(Assignment)
Translate this sentence from the patent claims below into Spanish: "The device of claim 13 wherein the fastening element is a band, t-tag, or clip."

(Excerpt provided)

******************************

19. The mesh element of claim 13 wherein the mesh element is treated to promote cell tissue ingrowth.

20. The device of claim 13 wherein the fastening element is a staple and a stapler is positioned in the housing, said stapler capable of driving staples through the body cavity walls and the mesh element.

21. The device of claim 13 wherein the fastening element is a band, t-tag, or clip.

22. A method to secure an anchor to soft tissue comprising:

a) creating a fold or tuck of the soft tissue such that the outer layers of the tissue are approximated,

b) inserting a mesh element through the fold or tuck such that the element is interposed between the approximated outer layers, and

c) securing the fold or tuck of soft tissue to the mesh element such that ingrowth of the approximated outer layers through the element is facilitated.

23. The method of claim 22 wherein the mesh element further comprises an anchor element coupled to the mesh element such that when the mesh element is interposed between the approximated outer layers, the anchor element is positioned near an inner layer of the tissue.

24. The method of claim 22 further comprising securing an anchor through the folded tissue and mesh element.

******************************

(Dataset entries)
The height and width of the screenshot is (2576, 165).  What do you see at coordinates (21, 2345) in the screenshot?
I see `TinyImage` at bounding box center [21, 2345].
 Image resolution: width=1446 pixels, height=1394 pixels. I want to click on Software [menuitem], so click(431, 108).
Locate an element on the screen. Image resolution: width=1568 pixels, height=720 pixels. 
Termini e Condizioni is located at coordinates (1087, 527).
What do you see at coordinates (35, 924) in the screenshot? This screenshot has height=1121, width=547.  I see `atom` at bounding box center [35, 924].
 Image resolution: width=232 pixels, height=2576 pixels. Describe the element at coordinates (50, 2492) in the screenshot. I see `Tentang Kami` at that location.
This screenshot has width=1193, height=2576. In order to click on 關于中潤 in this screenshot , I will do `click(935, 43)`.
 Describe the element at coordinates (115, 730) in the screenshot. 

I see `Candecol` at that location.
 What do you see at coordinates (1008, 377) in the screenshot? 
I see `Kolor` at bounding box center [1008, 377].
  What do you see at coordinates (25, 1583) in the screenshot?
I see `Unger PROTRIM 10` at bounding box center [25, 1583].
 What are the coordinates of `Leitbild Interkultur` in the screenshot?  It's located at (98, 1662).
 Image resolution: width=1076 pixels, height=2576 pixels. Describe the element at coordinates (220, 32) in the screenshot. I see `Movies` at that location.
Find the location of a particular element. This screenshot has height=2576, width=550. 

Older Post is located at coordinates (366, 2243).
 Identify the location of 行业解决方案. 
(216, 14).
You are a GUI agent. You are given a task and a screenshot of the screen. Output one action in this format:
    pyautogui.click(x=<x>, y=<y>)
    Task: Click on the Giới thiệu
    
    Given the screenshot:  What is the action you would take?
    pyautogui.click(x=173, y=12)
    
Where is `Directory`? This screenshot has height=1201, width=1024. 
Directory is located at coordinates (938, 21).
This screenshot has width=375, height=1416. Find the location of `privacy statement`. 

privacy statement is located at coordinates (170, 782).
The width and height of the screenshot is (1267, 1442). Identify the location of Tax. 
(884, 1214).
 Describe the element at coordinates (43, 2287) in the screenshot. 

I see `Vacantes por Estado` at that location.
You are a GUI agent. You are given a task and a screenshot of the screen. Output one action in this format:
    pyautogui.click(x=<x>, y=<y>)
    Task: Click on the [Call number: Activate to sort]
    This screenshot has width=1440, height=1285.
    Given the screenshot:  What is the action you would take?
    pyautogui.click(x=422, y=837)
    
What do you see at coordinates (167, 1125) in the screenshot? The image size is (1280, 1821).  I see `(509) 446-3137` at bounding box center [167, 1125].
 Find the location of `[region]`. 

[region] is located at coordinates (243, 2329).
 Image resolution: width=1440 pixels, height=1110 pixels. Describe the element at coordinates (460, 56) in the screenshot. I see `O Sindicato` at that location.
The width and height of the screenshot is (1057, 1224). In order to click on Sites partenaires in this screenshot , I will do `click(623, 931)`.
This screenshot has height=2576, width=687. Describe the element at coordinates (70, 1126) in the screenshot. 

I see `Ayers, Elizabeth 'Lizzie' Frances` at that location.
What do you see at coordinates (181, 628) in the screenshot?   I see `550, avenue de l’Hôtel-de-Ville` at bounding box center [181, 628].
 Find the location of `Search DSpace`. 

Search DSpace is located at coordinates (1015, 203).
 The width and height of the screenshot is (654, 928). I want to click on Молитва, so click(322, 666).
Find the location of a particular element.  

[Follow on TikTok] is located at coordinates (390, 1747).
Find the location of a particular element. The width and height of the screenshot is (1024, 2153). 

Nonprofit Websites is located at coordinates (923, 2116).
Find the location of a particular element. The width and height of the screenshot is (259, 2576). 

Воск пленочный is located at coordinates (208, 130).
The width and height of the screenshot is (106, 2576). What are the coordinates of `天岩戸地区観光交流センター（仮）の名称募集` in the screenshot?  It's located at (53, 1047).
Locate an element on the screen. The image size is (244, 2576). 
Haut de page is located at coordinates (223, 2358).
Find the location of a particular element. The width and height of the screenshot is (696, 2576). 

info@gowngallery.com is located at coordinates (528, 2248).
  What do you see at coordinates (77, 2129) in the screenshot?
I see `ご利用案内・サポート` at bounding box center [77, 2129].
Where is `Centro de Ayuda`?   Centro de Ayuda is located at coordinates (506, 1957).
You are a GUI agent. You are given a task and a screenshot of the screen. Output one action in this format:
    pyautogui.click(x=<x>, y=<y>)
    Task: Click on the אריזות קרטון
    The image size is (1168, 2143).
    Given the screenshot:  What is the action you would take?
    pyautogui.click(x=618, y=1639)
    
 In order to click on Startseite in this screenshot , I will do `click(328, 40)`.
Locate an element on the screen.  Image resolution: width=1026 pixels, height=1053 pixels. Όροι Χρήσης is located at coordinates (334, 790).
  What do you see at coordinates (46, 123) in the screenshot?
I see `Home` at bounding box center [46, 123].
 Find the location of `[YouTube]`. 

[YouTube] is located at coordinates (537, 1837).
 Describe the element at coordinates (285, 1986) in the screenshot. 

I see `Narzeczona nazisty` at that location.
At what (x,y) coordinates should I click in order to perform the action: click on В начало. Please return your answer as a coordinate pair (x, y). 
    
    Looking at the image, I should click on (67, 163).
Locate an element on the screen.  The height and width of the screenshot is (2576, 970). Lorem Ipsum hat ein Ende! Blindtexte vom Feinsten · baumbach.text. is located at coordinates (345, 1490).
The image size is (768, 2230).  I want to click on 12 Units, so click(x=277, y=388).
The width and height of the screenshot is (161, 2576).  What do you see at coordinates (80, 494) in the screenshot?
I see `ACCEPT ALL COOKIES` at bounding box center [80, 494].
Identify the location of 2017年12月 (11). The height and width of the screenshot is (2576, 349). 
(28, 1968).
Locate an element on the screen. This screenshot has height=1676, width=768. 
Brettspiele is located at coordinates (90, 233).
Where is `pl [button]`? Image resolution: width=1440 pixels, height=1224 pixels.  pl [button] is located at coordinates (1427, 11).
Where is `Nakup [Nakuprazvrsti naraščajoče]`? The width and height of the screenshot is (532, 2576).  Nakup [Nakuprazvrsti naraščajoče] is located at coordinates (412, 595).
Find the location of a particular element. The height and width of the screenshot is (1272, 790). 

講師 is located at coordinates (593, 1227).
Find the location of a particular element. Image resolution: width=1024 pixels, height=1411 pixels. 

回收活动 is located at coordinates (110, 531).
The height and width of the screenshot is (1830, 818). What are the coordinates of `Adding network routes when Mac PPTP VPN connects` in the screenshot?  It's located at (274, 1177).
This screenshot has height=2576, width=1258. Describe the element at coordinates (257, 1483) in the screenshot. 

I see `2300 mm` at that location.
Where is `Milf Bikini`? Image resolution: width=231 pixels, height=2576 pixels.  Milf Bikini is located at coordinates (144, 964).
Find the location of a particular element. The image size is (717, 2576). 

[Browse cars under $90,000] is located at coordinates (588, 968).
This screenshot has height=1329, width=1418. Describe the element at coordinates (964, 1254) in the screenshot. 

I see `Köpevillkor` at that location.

******************************

(Solved exercise)
El dispositivo de la reivindicación 13, en el que el elemento de fijación es una banda, una etiqueta en T o un clip.